View Full Version : Anyone know
Property Is Robbery
7th December 2010, 04:11
Why this hammer and sickle are on this Nazi pin? The pin says "Labor Day" so I was wondering if this was an attempt by the Nazi party to show they were for the proletariat?
http://www.thepeoplescube.com/images/HammerSickle_Swastika_Nazi_1934.jpg
StalinFanboy
7th December 2010, 04:15
All political parties try to appeal to the working class.
Magón
7th December 2010, 04:15
Clearly it shows that Communists and Nazi's really aren't all that different.
Property Is Robbery
7th December 2010, 04:16
All political parties try to appeal to the working class.
They try to appeal to the masses, who happen to be the working class. I was just wondering if anyone knew specifically why.
StalinFanboy
7th December 2010, 04:19
They try to appeal to the masses, who happen to be the working class. I was just wondering if anyone knew specifically why.
Numbers?
The working class makes up the largest portion of the population.
Also, fascists want to build the nation to be as strong as possible, and so they require class collaboration. They want to "glorify" the workers of a nation as workers of that nation (and they should stay workers because its in their interest to keep the nation strong), rather than as people struggling to get rid of class society.
Magón
7th December 2010, 04:19
They try to appeal to the masses, who happen to be the working class. I was just wondering if anyone knew specifically why.
Because everyone knows that it's the working class is the class to get shit done. That's why they're so pressured and focused on by Nazi's, Republicans, Dems, etc.
Except that all those ideas are there to exploit for their own gains. Obviously.
syndicat
7th December 2010, 05:31
Nazis=National Socialist German Workers Party. they claimed to mold nationalism to socialism. they pursued a policy of increasing production through military keynesianism to put German workers back to work during the depression. after destroying the socialist and anarchist unions they created their fake worker fronts.
ZeroNowhere
7th December 2010, 11:51
"Our adopted term 'Socialist' has nothing to do with Marxian Socialism. Marxism is anti-property; true Socialism is not."
- Hitler.
Essentially, they were pretending to be socialist, probably in order to gain popularity among the working class.
Widerstand
7th December 2010, 12:05
Actually it was the Nazis, 1933, that introduced May 1st as a state holiday in Germany, under the name "Day Of National Work", following the communist and leftist groupings celebrations on the 1st of May, which have been forbidden and violently repressed by the SPD government in 1929.
I think this pin could be seen as an attempt to subvert the communist symbolism to both weaken the SPD and communist working class organizations.
Rjevan
7th December 2010, 12:08
Why this hammer and sickle are on this Nazi pin? The pin says "Labor Day" so I was wondering if this was an attempt by the Nazi party to show they were for the proletariat?
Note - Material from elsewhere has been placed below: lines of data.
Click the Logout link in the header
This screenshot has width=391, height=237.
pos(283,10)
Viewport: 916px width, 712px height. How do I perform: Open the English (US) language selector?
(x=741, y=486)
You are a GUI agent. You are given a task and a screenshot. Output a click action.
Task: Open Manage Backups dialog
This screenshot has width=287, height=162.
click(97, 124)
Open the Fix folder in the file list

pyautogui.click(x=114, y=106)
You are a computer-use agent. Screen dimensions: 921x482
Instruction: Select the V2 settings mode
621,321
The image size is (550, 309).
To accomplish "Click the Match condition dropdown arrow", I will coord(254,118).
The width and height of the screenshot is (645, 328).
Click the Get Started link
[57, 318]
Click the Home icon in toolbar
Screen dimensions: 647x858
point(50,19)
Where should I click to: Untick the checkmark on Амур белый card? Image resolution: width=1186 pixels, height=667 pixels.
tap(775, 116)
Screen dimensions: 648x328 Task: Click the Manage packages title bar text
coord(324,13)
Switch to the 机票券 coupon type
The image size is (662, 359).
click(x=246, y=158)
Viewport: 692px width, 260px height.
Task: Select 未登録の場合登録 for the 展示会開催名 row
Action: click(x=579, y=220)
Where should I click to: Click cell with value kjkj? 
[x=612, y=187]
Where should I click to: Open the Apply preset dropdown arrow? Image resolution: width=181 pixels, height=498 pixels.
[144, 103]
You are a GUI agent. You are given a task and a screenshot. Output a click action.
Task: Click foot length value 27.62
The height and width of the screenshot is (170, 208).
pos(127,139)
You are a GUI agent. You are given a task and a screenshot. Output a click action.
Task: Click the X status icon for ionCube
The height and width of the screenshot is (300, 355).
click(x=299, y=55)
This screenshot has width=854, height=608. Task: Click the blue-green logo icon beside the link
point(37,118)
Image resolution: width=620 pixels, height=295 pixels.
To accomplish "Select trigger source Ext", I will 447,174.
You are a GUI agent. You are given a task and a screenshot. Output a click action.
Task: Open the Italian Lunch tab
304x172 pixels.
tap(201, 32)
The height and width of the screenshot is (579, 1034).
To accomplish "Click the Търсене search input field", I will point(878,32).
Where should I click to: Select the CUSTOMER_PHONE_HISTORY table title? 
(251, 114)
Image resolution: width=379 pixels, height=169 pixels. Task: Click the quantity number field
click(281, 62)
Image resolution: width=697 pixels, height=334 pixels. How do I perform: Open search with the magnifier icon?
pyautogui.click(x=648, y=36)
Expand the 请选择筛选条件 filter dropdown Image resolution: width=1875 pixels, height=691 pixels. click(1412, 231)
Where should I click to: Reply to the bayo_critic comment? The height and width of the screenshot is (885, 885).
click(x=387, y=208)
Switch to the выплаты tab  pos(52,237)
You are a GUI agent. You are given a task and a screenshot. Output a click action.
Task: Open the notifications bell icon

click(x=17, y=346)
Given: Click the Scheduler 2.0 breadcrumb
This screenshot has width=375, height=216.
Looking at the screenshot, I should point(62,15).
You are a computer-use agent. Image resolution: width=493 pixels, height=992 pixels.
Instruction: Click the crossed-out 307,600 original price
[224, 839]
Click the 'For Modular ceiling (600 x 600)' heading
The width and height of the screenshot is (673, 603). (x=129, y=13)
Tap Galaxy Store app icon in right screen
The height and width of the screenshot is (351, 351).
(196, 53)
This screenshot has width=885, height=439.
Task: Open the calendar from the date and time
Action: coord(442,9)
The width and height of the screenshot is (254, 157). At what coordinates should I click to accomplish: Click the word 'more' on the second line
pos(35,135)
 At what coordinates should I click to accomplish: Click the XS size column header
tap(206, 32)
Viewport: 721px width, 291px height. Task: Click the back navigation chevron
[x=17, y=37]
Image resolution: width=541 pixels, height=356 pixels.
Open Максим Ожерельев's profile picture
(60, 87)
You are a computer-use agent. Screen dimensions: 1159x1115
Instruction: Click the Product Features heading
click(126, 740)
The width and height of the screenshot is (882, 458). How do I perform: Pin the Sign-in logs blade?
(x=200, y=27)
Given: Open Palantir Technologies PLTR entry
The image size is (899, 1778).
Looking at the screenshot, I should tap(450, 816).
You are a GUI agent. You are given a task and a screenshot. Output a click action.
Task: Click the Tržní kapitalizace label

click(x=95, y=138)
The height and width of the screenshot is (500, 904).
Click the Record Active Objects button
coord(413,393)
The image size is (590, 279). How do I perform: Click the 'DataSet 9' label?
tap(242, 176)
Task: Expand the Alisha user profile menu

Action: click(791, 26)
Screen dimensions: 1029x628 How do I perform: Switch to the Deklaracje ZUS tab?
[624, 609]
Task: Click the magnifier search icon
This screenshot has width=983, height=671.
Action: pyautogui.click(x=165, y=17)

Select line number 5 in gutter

Exactly. The Nazis never had that much support within the working class, their majority of their supporters belonged to the petty bourgeoisie and the peasantry. The Nazis knew that (there's a Hitler speech to workers where he states he knows "that some of you can't forgive me that I crushed the socialist and Marxist parties" but tries to assure them that it wasn't because he's pro-capitalist and anti-working class: "I crushed all the other parties, too!"), they had to win the support of the working people.
One of the attempts to win their sympathy was declaring May Day an official holiday (it wasn't during Weimar), the "Day of National Work". The unions cooperated and joined the DNW celebrations, till they were "crushed, too" and soon May Day became about dancing around maypoles and celebrating spring.
Widerstand
7th December 2010, 12:10
and soon May Day became about dancing around maypoles and celebrating spring.
Which it still is in socially-pacified rural Germany.
Overall 'twas an effective means to subvert the labor movement and take wind off its sails.
The Man
10th December 2010, 22:39
I'd guess that they tried to sway Communists to the Fascism and Nazism route.